» Exercise brief: Every record, from the first to the last, is to be printed again exactly.

» Available data:
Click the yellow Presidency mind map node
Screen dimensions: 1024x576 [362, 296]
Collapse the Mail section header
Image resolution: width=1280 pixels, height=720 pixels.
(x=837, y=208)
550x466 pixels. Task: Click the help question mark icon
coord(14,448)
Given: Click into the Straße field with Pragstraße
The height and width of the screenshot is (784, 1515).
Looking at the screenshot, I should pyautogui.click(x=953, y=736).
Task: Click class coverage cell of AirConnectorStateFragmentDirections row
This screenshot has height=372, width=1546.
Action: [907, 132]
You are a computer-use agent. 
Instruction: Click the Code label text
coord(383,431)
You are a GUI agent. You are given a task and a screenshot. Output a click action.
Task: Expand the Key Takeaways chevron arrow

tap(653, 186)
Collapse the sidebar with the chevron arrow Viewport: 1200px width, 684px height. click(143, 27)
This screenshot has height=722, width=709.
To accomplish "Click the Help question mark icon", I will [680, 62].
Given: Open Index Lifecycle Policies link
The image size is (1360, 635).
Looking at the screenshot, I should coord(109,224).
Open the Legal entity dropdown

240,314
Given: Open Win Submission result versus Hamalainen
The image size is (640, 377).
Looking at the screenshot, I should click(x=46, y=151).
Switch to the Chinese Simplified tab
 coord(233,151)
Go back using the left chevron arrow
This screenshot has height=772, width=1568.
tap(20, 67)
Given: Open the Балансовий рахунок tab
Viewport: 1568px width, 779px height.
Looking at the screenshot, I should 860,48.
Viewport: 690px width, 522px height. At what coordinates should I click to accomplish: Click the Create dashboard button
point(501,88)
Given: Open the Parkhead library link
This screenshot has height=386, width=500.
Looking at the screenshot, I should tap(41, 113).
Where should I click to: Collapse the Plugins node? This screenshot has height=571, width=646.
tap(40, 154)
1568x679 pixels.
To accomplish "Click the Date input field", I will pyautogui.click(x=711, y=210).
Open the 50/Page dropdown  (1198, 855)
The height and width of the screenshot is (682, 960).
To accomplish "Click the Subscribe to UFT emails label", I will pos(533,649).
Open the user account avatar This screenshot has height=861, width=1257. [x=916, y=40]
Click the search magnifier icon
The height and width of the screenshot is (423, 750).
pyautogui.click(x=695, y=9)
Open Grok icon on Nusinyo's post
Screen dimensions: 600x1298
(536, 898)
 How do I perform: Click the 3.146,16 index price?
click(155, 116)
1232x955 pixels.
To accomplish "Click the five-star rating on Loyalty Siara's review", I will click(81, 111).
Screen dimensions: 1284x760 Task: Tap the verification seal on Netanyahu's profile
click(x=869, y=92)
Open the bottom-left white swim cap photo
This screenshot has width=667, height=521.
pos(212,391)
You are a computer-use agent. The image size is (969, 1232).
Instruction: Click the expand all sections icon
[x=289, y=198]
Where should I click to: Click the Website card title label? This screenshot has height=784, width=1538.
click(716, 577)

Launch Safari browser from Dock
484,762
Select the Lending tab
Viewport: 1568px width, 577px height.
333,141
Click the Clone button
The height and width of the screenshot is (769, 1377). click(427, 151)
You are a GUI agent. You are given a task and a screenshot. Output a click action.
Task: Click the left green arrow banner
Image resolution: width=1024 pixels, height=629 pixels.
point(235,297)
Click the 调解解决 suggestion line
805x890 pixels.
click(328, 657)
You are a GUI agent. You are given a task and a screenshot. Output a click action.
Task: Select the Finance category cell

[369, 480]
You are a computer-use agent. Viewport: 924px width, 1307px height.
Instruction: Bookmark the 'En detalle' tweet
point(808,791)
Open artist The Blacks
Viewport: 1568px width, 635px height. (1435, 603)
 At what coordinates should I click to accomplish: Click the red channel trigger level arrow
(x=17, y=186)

» Solution for this problem:
Click the yellow Presidency mind map node
Screen dimensions: 1024x576 [362, 296]
Collapse the Mail section header
Image resolution: width=1280 pixels, height=720 pixels.
(x=837, y=208)
550x466 pixels. Task: Click the help question mark icon
coord(14,448)
Given: Click into the Straße field with Pragstraße
The height and width of the screenshot is (784, 1515).
Looking at the screenshot, I should pyautogui.click(x=953, y=736).
Task: Click class coverage cell of AirConnectorStateFragmentDirections row
This screenshot has height=372, width=1546.
Action: [907, 132]
You are a computer-use agent. 
Instruction: Click the Code label text
coord(383,431)
You are a GUI agent. You are given a task and a screenshot. Output a click action.
Task: Expand the Key Takeaways chevron arrow

tap(653, 186)
Collapse the sidebar with the chevron arrow Viewport: 1200px width, 684px height. click(143, 27)
This screenshot has height=722, width=709.
To accomplish "Click the Help question mark icon", I will [680, 62].
Given: Open Index Lifecycle Policies link
The image size is (1360, 635).
Looking at the screenshot, I should coord(109,224).
Open the Legal entity dropdown

240,314
Given: Open Win Submission result versus Hamalainen
The image size is (640, 377).
Looking at the screenshot, I should click(x=46, y=151).
Switch to the Chinese Simplified tab
 coord(233,151)
Go back using the left chevron arrow
This screenshot has height=772, width=1568.
tap(20, 67)
Given: Open the Балансовий рахунок tab
Viewport: 1568px width, 779px height.
Looking at the screenshot, I should 860,48.
Viewport: 690px width, 522px height. At what coordinates should I click to accomplish: Click the Create dashboard button
point(501,88)
Given: Open the Parkhead library link
This screenshot has height=386, width=500.
Looking at the screenshot, I should tap(41, 113).
Where should I click to: Collapse the Plugins node? This screenshot has height=571, width=646.
tap(40, 154)
1568x679 pixels.
To accomplish "Click the Date input field", I will pyautogui.click(x=711, y=210).
Open the 50/Page dropdown  (1198, 855)
The height and width of the screenshot is (682, 960).
To accomplish "Click the Subscribe to UFT emails label", I will pos(533,649).
Open the user account avatar This screenshot has height=861, width=1257. [x=916, y=40]
Click the search magnifier icon
The height and width of the screenshot is (423, 750).
pyautogui.click(x=695, y=9)
Open Grok icon on Nusinyo's post
Screen dimensions: 600x1298
(536, 898)
 How do I perform: Click the 3.146,16 index price?
click(155, 116)
1232x955 pixels.
To accomplish "Click the five-star rating on Loyalty Siara's review", I will click(81, 111).
Screen dimensions: 1284x760 Task: Tap the verification seal on Netanyahu's profile
click(x=869, y=92)
Open the bottom-left white swim cap photo
This screenshot has width=667, height=521.
pos(212,391)
You are a computer-use agent. The image size is (969, 1232).
Instruction: Click the expand all sections icon
[x=289, y=198]
Where should I click to: Click the Website card title label? This screenshot has height=784, width=1538.
click(716, 577)

Launch Safari browser from Dock
484,762
Select the Lending tab
Viewport: 1568px width, 577px height.
333,141
Click the Clone button
The height and width of the screenshot is (769, 1377). click(427, 151)
You are a GUI agent. You are given a task and a screenshot. Output a click action.
Task: Click the left green arrow banner
Image resolution: width=1024 pixels, height=629 pixels.
point(235,297)
Click the 调解解决 suggestion line
805x890 pixels.
click(328, 657)
You are a GUI agent. You are given a task and a screenshot. Output a click action.
Task: Select the Finance category cell

[369, 480]
You are a computer-use agent. Viewport: 924px width, 1307px height.
Instruction: Bookmark the 'En detalle' tweet
point(808,791)
Open artist The Blacks
Viewport: 1568px width, 635px height. (1435, 603)
 At what coordinates should I click to accomplish: Click the red channel trigger level arrow
(x=17, y=186)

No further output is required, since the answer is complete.